Start of Excerpted data
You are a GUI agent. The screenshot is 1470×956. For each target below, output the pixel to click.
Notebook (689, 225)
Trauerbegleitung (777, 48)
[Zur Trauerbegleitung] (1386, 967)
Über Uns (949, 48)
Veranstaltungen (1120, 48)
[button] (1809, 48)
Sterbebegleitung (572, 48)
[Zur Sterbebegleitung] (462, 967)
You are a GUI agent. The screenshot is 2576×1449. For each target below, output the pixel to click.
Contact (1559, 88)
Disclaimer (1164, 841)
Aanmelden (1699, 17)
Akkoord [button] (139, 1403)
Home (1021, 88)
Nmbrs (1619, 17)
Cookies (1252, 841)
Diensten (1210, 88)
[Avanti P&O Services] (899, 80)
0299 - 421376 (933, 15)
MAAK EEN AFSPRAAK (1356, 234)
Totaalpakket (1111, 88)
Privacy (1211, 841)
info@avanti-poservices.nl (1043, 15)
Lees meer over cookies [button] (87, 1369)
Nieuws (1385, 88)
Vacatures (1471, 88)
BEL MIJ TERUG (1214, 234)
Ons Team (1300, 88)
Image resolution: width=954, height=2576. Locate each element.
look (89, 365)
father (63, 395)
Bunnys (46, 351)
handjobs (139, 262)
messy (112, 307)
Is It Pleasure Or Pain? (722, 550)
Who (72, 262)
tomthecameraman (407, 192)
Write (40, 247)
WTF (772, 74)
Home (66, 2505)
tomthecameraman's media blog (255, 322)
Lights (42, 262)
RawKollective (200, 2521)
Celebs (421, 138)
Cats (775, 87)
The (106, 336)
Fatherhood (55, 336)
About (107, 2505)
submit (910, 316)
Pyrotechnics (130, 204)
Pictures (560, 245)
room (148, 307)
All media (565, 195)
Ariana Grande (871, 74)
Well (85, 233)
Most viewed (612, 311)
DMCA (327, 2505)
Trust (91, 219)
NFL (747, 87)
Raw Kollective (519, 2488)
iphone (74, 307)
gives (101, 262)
End of Excerpted data
— What the task asks —
Scan the data for lines containing "agent" and copy all of them.

— Solved exercise —
You are a GUI agent. The screenshot is 1470×956. For each target below, output the pixel to click.
You are a GUI agent. The screenshot is 2576×1449. For each target below, output the pixel to click.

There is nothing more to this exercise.